The Future Of Pastry Chefs, Explained
As is the case with other businesses, there is a hierarchy in professional kitchens. Working under tight margins, restaurants often prioritize savory chefs over pastry chefs, designating more of the budget and kitchen space to those who prepare entrees, the part of the menu that generates the most money. Desserts and bread are often seen as expendable; bread can be outsourced when budget cuts are necessary, and desserts can be created by a savory chef winging Grandma's pie or a make-ahead dessert, like ice cream or creme brûlée.
Since baking is as much a science as an art, Johnson and Wales University in Rhode Island says pastry chefs must understand how to manipulate chemical reactions when developing a recipe, how to temper chocolate like a chocolatier, decorate cakes with precision, spin sugar into glass-like sculptures, and compose a plate to look as beautiful as it tastes.
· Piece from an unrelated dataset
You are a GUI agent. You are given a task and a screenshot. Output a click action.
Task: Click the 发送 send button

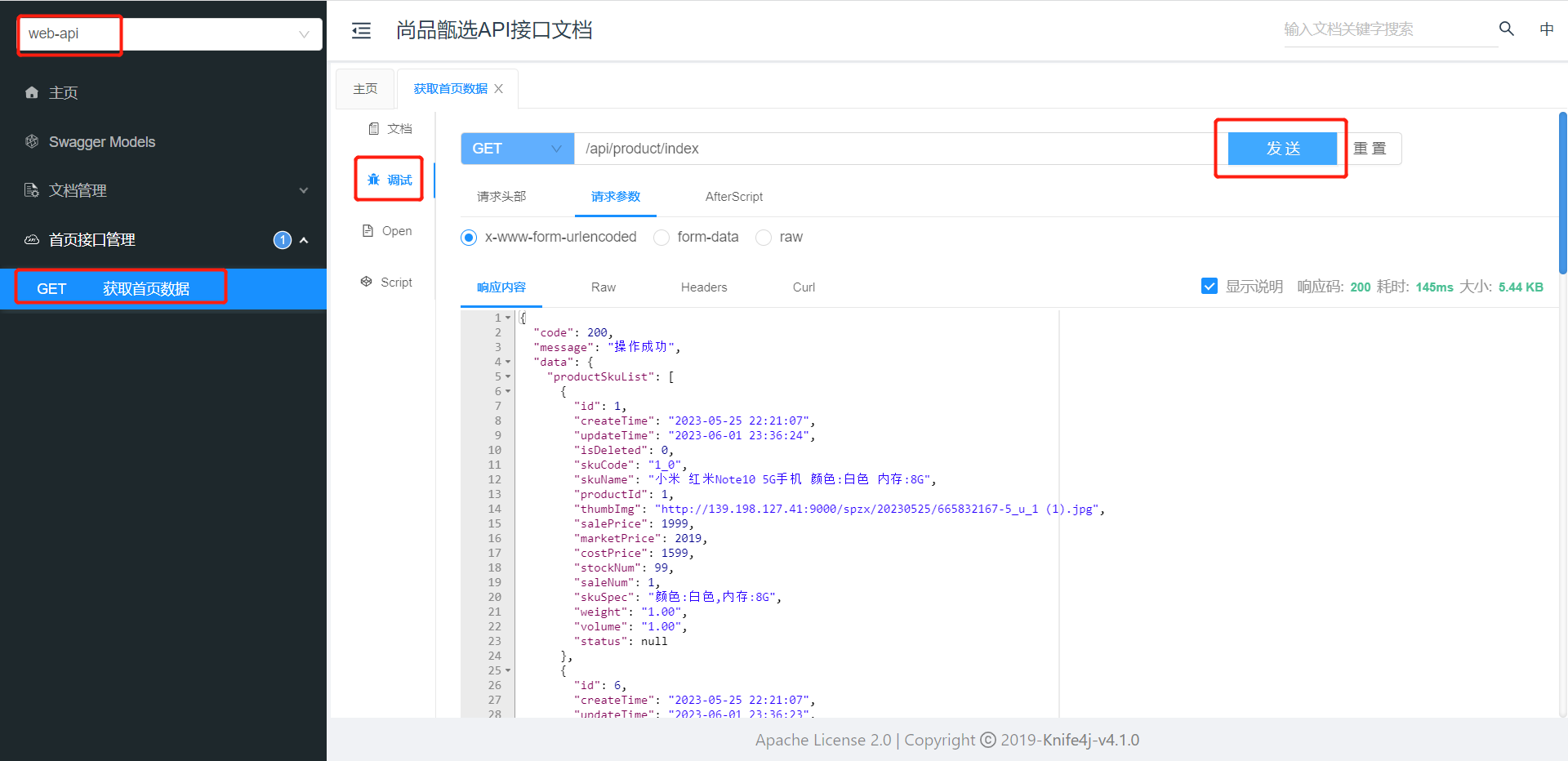(x=1282, y=149)
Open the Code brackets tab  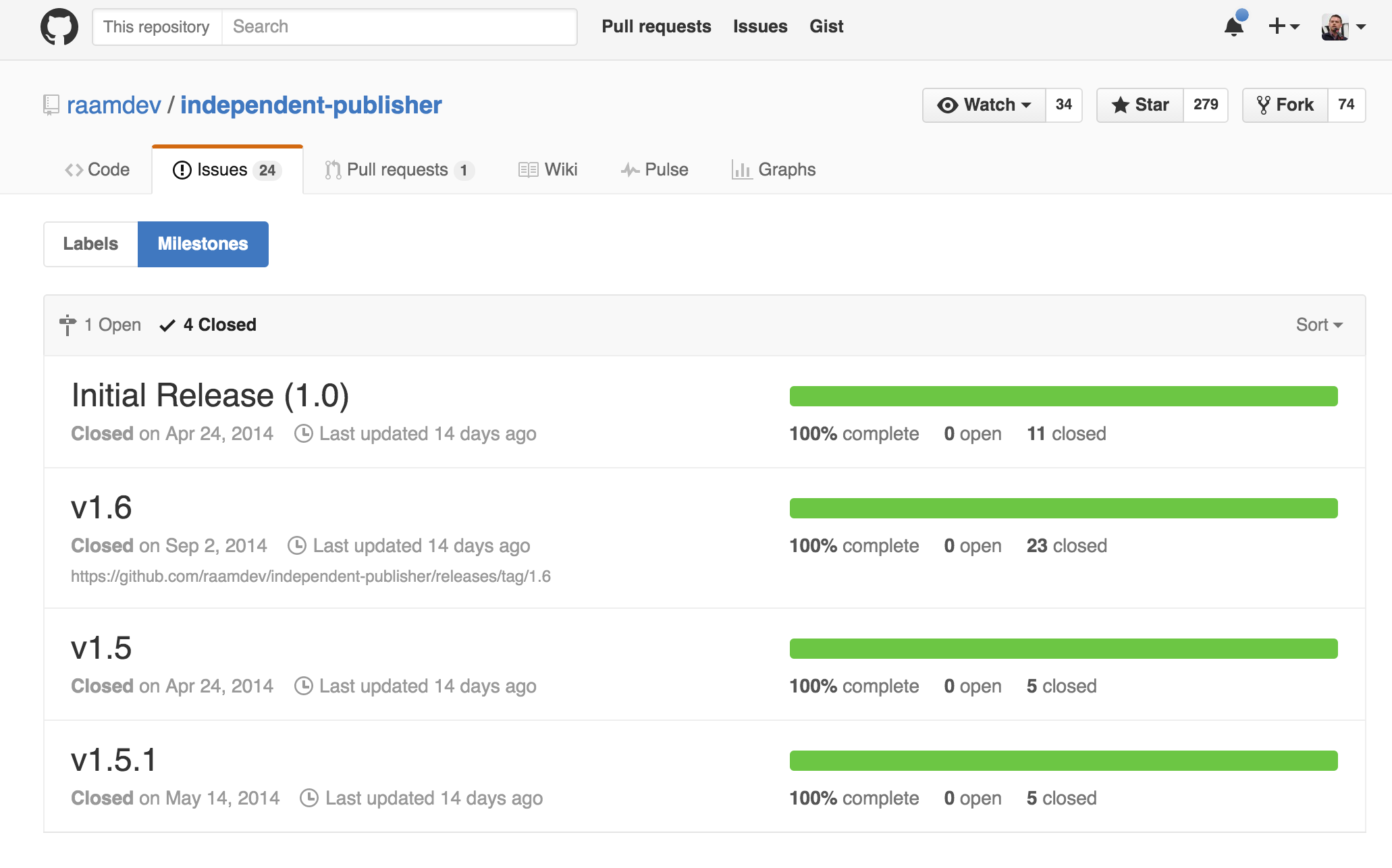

However, a few years after the recession of 2008, LA Weekly reported that such professionally made sweets, where "the beautiful architecture of the plated dessert is the flourish of the entire meal," may be endangered, rendering pastry chefs nonessential.
Restaurateurs are not the only ones placing pastry chefs at the bottom of the pecking order. Many diners consider dessert optional, not saving room or calories for sweets when eating out. Post-pandemic, as the world and businesses continue to return to "normal," we wonder what the pastry industry's future looks like.
Many bakers are leaving restaurants
Over the last decade, dessert trends have shifted from labor-intensive, meticulously plated options to simple, nostalgic comfort sweets. The New York Times reports that bakery items like pies and cakes, once only found in diners' rotating display cases, are now being recreated for high-end menus. These homey desserts are made on a larger scale, with a cost saving to restaurants that can get eight slices out of one pie, reducing the number of pastry chefs needed.
With fewer job opportunities at restaurants, pastry chefs are creating businesses from their homes, thanks to cottage food laws and social media. According to Food Safety News, state laws allow small businesses "to bake, cook, can, pickle, dry or candy certain low-risk foods for sale" from home kitchens, avoiding the strict regulations faced by larger food producers. While they vary from state to state, cottage laws provide new options for pastry chefs beyond the "restaurant-to-retail bakery model," as pastry chef Brett Boyer described his experience in Eater. After two years of using Instagram to market his farmers market bakery stand, Boyer was able to start running Desert Bread out of his house in 2020.
The Bureau of Labor Statistics estimates that pastry chefs will be in higher demand over the next eight years, with an 8% increase in job opportunities versus the national average of 5% for other jobs. Whether they'll take these positions or create their own remains to be seen.